* **Tugas**:
Salin kembali kutipan sumber mulai dari "Salah satu alternatif" dan berakhir pada "sangat mendukung Israel.", lalu ganti setiap "Amerika Serikat" dengan "AS".

* **Kutipan Sumber**:
◆ ◆ ◆ ◆ ◆
Salah satu alternatif untuk
menguasai kekayaan alam tersebut, Amerika Serikat menggunakan strategi
peperangan terhadap Irak sehingga akan memberi peluang luas bagi berjalannya
agenda Israel dalam menghadapi konflik dengan Palestina. Hal ini sejalan dengan
kebijakan politik standar ganda Amerika Serikat yang selain melindungi
kepentingannya juga sangat mendukung Israel.
◆ ◆ ◆ ◆ ◆
* **Bahan Sumber**:
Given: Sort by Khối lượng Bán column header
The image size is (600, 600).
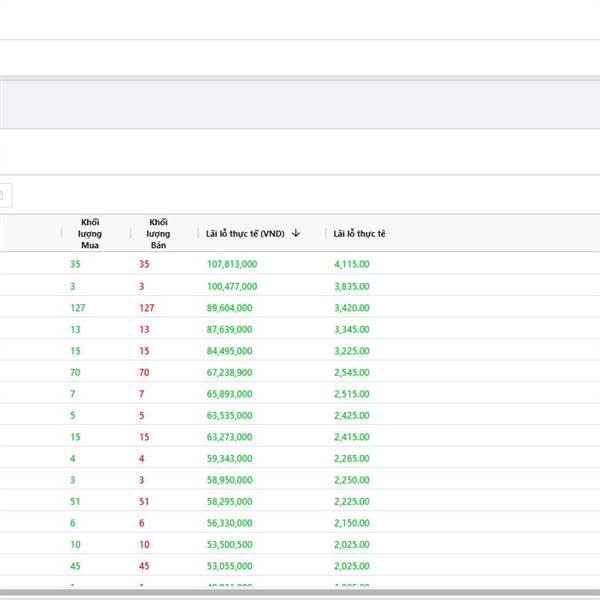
◆ ◆ ◆ ◆ ◆
* **Hasil Tugas**:
Salah satu alternatif untuk
menguasai kekayaan alam tersebut, AS menggunakan strategi
peperangan terhadap Irak sehingga akan memberi peluang luas bagi berjalannya
agenda Israel dalam menghadapi konflik dengan Palestina. Hal ini sejalan dengan
kebijakan politik standar ganda AS yang selain melindungi
kepentingannya juga sangat mendukung Israel.